The derivative of f(x) is
f’(x) = -c*x^(-2) so just plug in c and x
1) Find the derivative of f(x) = 2 divided by x at x = -2. (6 points)
c= 2, x = -2
f’(x) = -c*x^(-2) = -2 / (-2)^2 = - 1/2
2)Find the derivative of f(x) = negative 3 divided by x at x = -4. (6 points)
c= -3 , x = -4
f’(x) = -c*x^(-2) = 3 / (-4)^2 = 3/16
3)Find the indicated limit, if it exists. (7 points)
limit of f of x as x approaches -4 where f(x)= x + 3 when x < -4 and f(x) = 3 - x when x is greater than or equal to -4
f(x) = x+ 3 when x < -4
f(x) = 3-x when x >= -4
approaching x=-4 from the left:
Lim x-> -4 of f(x) when x < -4, is -1.
approaching x=-4 from the right:
Lim x-> -4 of f(x) when x >= -4, is 7.
So we have a discontinuity at x= -4 because f(-4) has different values when you approach it from the left and the right. Thus the limit doesn’t exist.
4) Find the indicated limit, if it exists. (7 points)
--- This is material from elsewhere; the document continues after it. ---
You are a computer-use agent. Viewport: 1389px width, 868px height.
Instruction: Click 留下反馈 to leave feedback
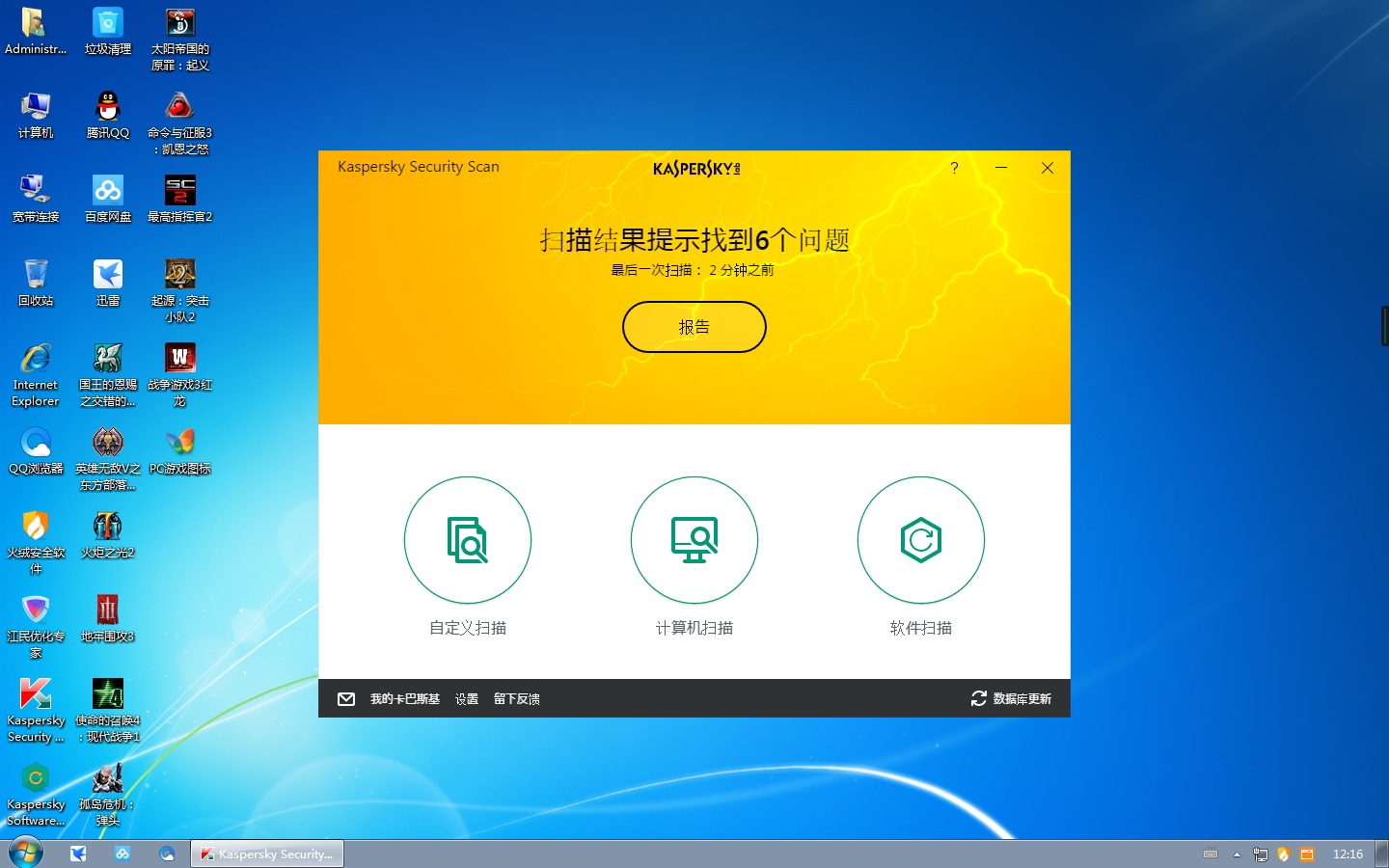click(x=516, y=698)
limit of f(x) as x approaches 0 where f(x)= 9 - x squared when x < than 0, 9 when x= 0, and -4x + 9 when x > 0
f(x) = 9 - x^2, when x<0
f(x) = 9 when x = 0
f(x) = -4x + 9 when x>0
Lim from the left is 9.
f(0) = 9.
Lim from right is 9.
No discontinuity and lim x->0 is 9
5) Use graphs and tables to find the limit and identify any vertical asymptotes of limit of 1 divided by the quantity x minus 2 as x approaches 2 from the left . (7 points)
f(x) = 1/(x-2), lim as x -> 2 from left means x gets closer and closer to 2 but it’s always less than 2. For example x gets closer to 2 forever like 1.999, 1.99999, 1.999999 but never equals 2.
So x -2 is always negative. And x-2 gets closer and closer to 0. So 1/(x-2) gets bigger and bigger forever as x gets closer to 2 forever. This is because the denominator gets smaller and smaller so the whole term 1/(x-2) gets bigger and bigger.
So we get a limit of -infinity because remember x-2 is negative as x approaches 2 from the left. In other words the function is decreasing infinitely.
Limit from left is -∞
The asymptote of the function is at x=2 because f(2) is undefined AND because the closer we get to x=2 the function f(x) decreases infinitely (approaching from left)
d) -∞; x = 2
6) FREE RESPONSE
The position of an object at time t is given by s(t) = -9 - 3t. Find the instantaneous velocity at t = 8 by finding the derivative. (9 points)
Velocity is the derivative of position with respect to time.
v(t) = s’(t) = -3, there’s no t in the function after getting the derivative which means the velocity is always -3 no matter the time.
7) FREE RESPONSE
Use graphs and tables to find the limit and identify any vertical asymptotes of the function. (8 points)
limit of 1 divided by the quantity x minus 2 squared as x approaches 2
f(x) = 1/(x-2)^2.
To look for asymptotes you have to first explore where the function is undefined. Aka where there is division by 0.
We see f(x) is undefined
when (x-2) = 0 or x = 2.
Using same reasoning as problem 5 you see that f(x) increases infinitely when approaching x = 2 from both sides. (x-2)^2 gets closer and closer to 0 and is always positive no matter if we approach from left or right... because it’s squared. so f(x) = 1/(x-2)^2 gets bigger and bigger as x approaches 2 from either side.
So asymptote at x=2 and
lim f(x) as x->2 is infinity from left and right side.